--- Task instructions ---
This exercise calls for all the entries that follow to be set down exactly, without their images.

-------- Task inputs

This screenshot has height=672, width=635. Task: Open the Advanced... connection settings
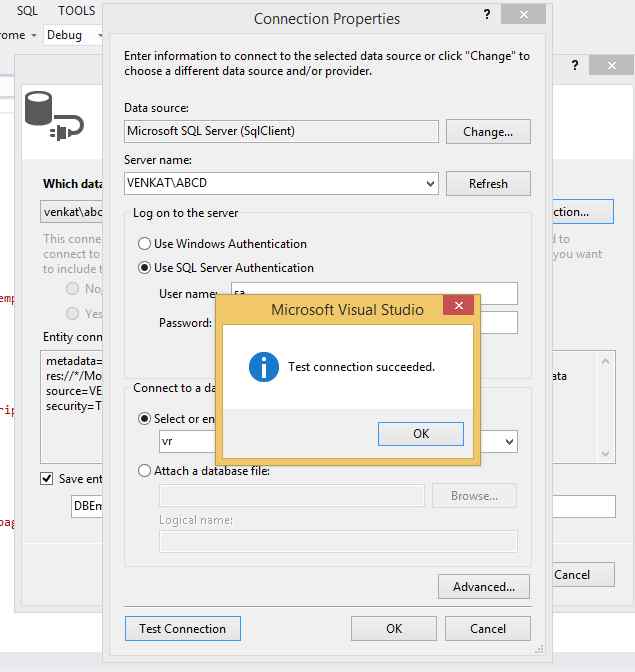point(484,587)
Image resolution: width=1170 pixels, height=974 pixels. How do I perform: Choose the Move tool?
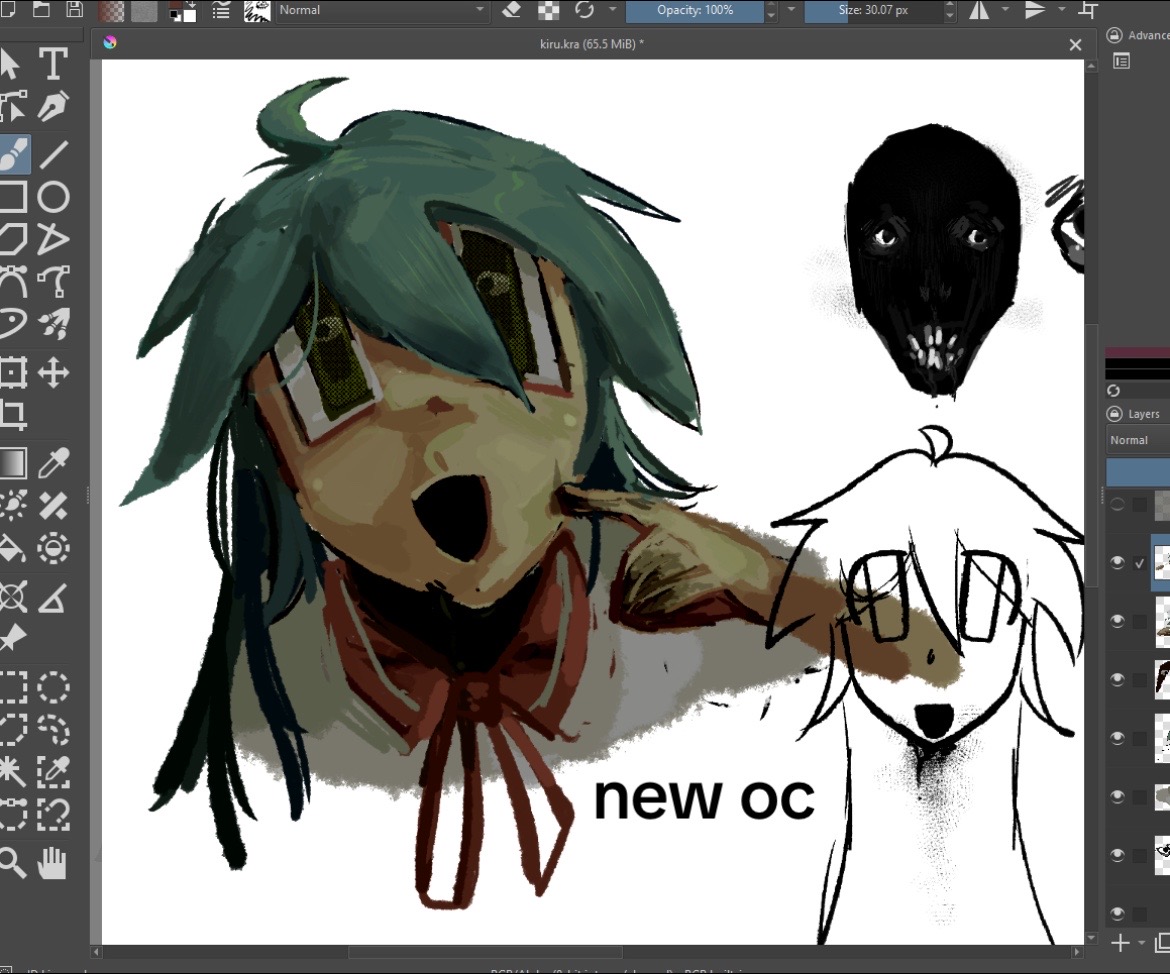pyautogui.click(x=53, y=372)
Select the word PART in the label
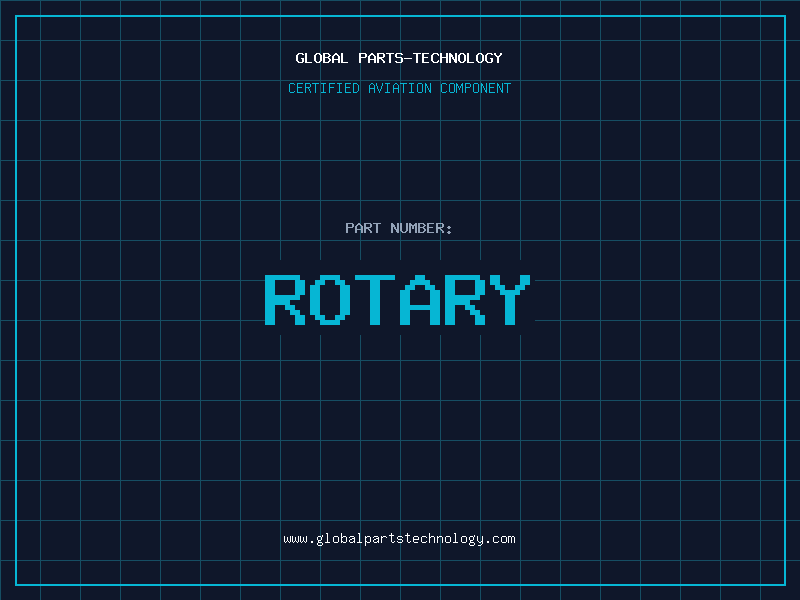Image resolution: width=800 pixels, height=600 pixels. [363, 228]
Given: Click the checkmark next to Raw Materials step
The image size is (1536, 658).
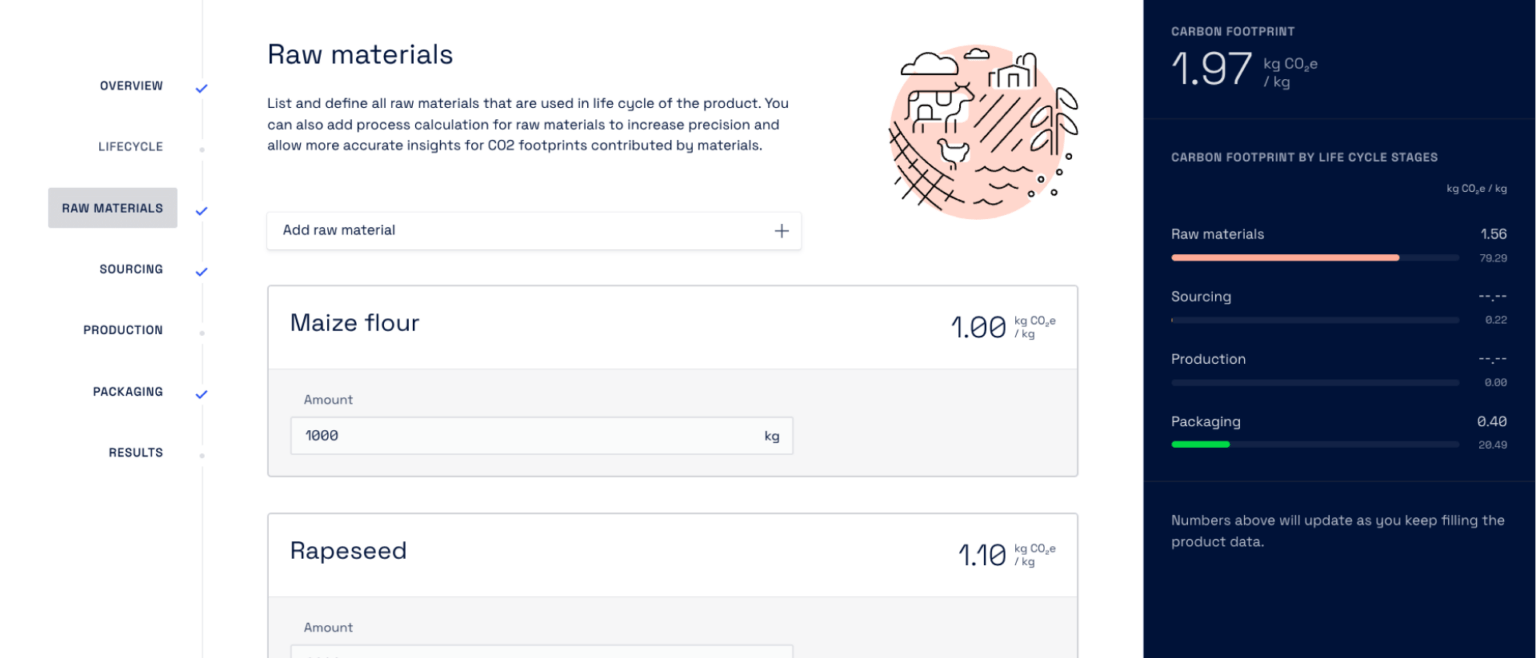Looking at the screenshot, I should click(201, 210).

----------------

--- Response to this task ---
This screenshot has height=672, width=635. Task: Open the Advanced... connection settings
point(484,587)
Image resolution: width=1170 pixels, height=974 pixels. How do I perform: Choose the Move tool?
pyautogui.click(x=53, y=372)
Select the word PART in the label
Image resolution: width=800 pixels, height=600 pixels. [363, 228]
Given: Click the checkmark next to Raw Materials step
The image size is (1536, 658).
Looking at the screenshot, I should click(201, 210).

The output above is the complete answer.